▸ **Exercise input**:
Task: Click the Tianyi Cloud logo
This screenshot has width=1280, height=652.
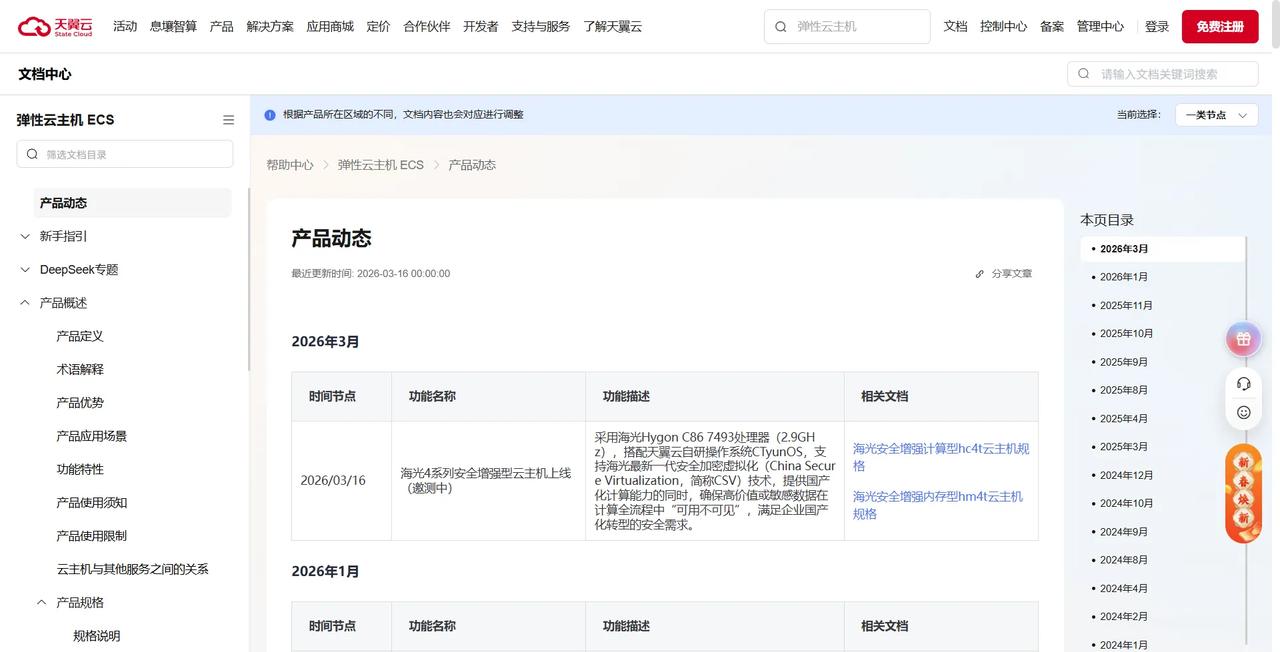Action: [x=55, y=26]
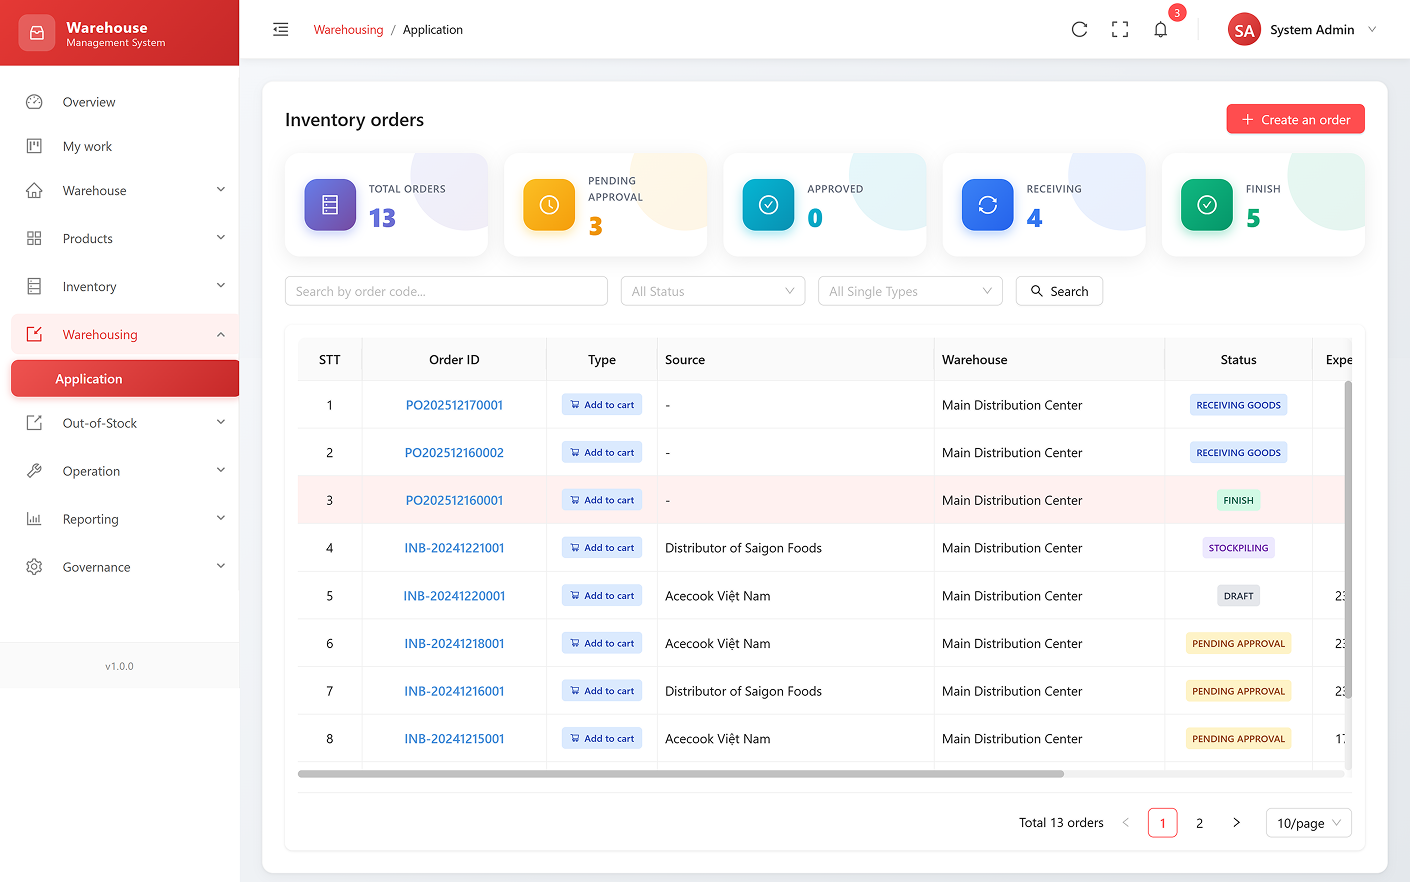Select My work in the sidebar
Screen dimensions: 1410x882
[87, 147]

▸ **The task**: Convert the records above into a JSON list of strings, one string per line, skipping blank lines and leaving out the pictures.

▸ **Task response**:
[
  "Task: Click the Tianyi Cloud logo",
  "This screenshot has width=1280, height=652.",
  "Action: [x=55, y=26]",
  "Select My work in the sidebar",
  "Screen dimensions: 1410x882",
  "[87, 147]"
]